Le dispositif français de prestation de compensation du handicap est censé compenser un handicap qui constitue, selon l’article L. 114 du code de l’action sociale et des familles, « toute limitation d’activité ou restriction de participation à la vie en société subie dans son environnement par une personne en raison d’une altération substantielle, durable ou définitive d’une ou plusieurs fonctions physiques, sensorielles, mentales, cognitives ou psychiques, d’un polyhandicap ou d’un trouble de santé invalidant ». Il doit être apprécié au regard des instruments internationaux ratifiés par la France, qui invitent notamment à favoriser l’indépendance des personnes atteintes de handicap et notamment le respect de leur dignité.
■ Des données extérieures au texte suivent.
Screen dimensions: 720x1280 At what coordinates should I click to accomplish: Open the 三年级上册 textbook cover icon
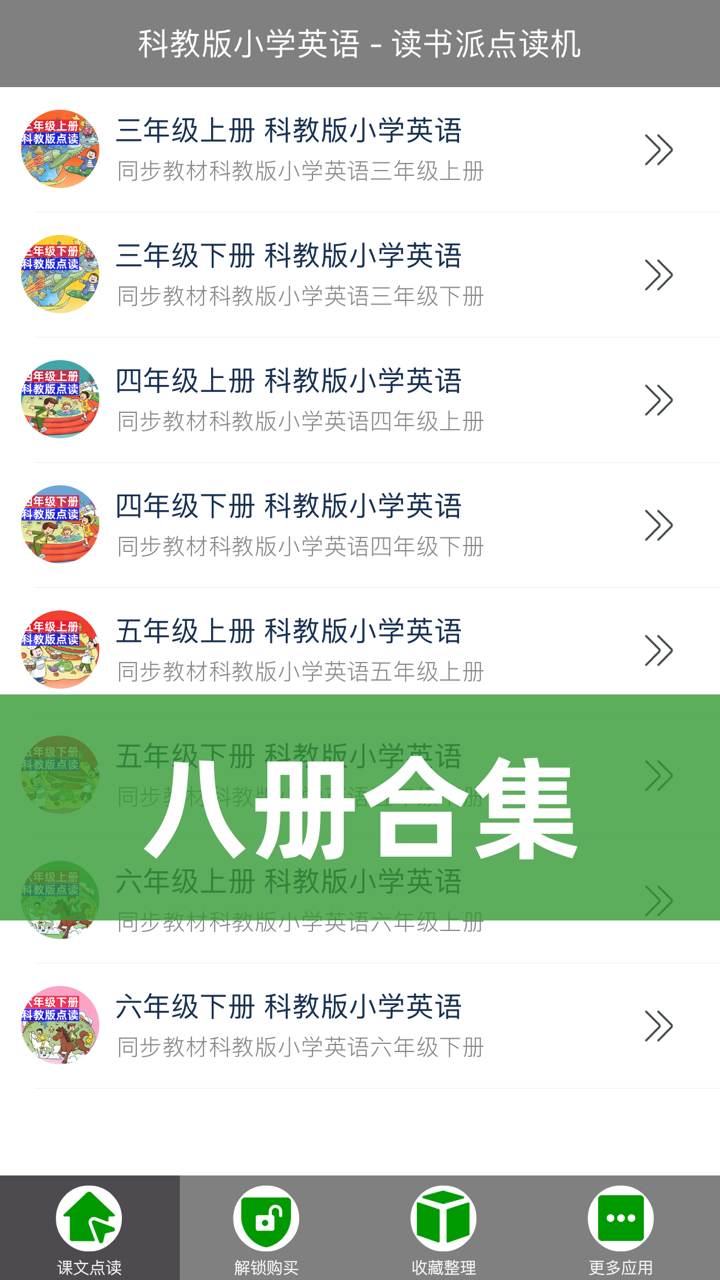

Le référentiel figurant à l’annexe 2-5 étant plutôt restrictif et complètement inadapté au handicap présenté par les personnes de petite taille, il convient donc d’en faire une lecture conforme aux instruments internationaux susmentionnés et donc de dire que du fait de sa petite taille, Madame [W] [K] rencontre des difficultés graves pour se déplacer à l’extérieur (notamment pour l’utilisation de moyens de transport, avec des difficultés pour monter dans les véhicules, pour accéder aux boutons stop, pour voir à l’extérieur du véhicule si elle ne dispose pas d’un siège) ce qui est reconnu par la MPDH, mais également pour gérer sa sécurité, dès lors que du fait de sa petite taille elle n’est pas en mesure d’appuyer par exemple sur les boutons d’alerte (incendie ou autre), ou de porter un extincteur (qui pour des modèles standards font le tiers de son poids), voire d’enjamber des obstacles sur un trottoir, ou tout simplement courir sur une distance plus ou moins longue pour se mettre à l’abri ou se dégager au sein d’une foule compacte (comme par exemple dans des transports en commun aux heures de pointe).
En conséquence, dès lors qu’elle présente une difficulté grave pour la réalisation d’au moins deux activités telles que définies dans le référentiel figurant à l’annexe 2-5 et dans les conditions précisées dans ce référentiel et que ces difficultés dans la réalisation de ces activités sont définitives, Madame [W] [K] doit être déclarée éligible à la prestation de compensation du handicap aux fins d’obtenir des aides pour l’aménagement de son véhicule. Elle sera donc renvoyée devant la MDPH pour préciser les modalités de ce dispositif, à charge pour elle de communiquer notamment à la MDPH le devis afférent à l’aménagement de son véhicule.
— sur les demandes accessoires
L’article 696 du code de procédure civile dispose que “La partie perdante est condamnée aux dépens, à moins que le juge, par décision motivée, n’en mette la totalité ou une fraction à la charge d’une autre partie.”
Il en résulte que la MDPH, partie perdante, sera condamnée aux dépens.
Aux termes de l’article R. 142-10-6 alinéa 1er du code de la sécurité sociale, le tribunal peut ordonner l’exécution par provision de ses décisions. Au regard des dispositions du jugement ainsi rendu, il y a lieu à ordonner l’exécution provisoire.
PAR CES MOTIFS
Le tribunal, statuant en audience publique, par jugement rendu contradictoirement, en premier ressort, par mise à disposition au greffe :
DÉCLARE Madame [W] [K] recevable en son recours ;
DIT que Madame [W] [K] présente une difficulté grave pour la réalisation d’au moins deux activités telles que définies dans le référentiel figurant à l’annexe 2-5 et dans les conditions précisées dans ce référentiel ;
ACCORDE en conséquence à Madame [W] [K] le bénéfice de la prestation de compensation du handicap aux fins d’obtenir des aides pour l’aménagement de son véhicule ;
RENVOIE Madame [W] [K] devant la MDPH pour préciser les modalités de ce dispositif ;
CONDAMNE la MDPH aux dépens ;
ORDONNE l’exécution provisoire de la présente décision.
En foi de quoi le présent jugement a été prononcé au Palais de justice d’Annecy le douze février deux mil vingt six, par mise à disposition au greffe, les parties en ayant été avisées conformément à l’article 450 du code de procédure civile et signé par Madame Carole MERCIER, Présidente et Madame Caroline BERRELHA, Greffière.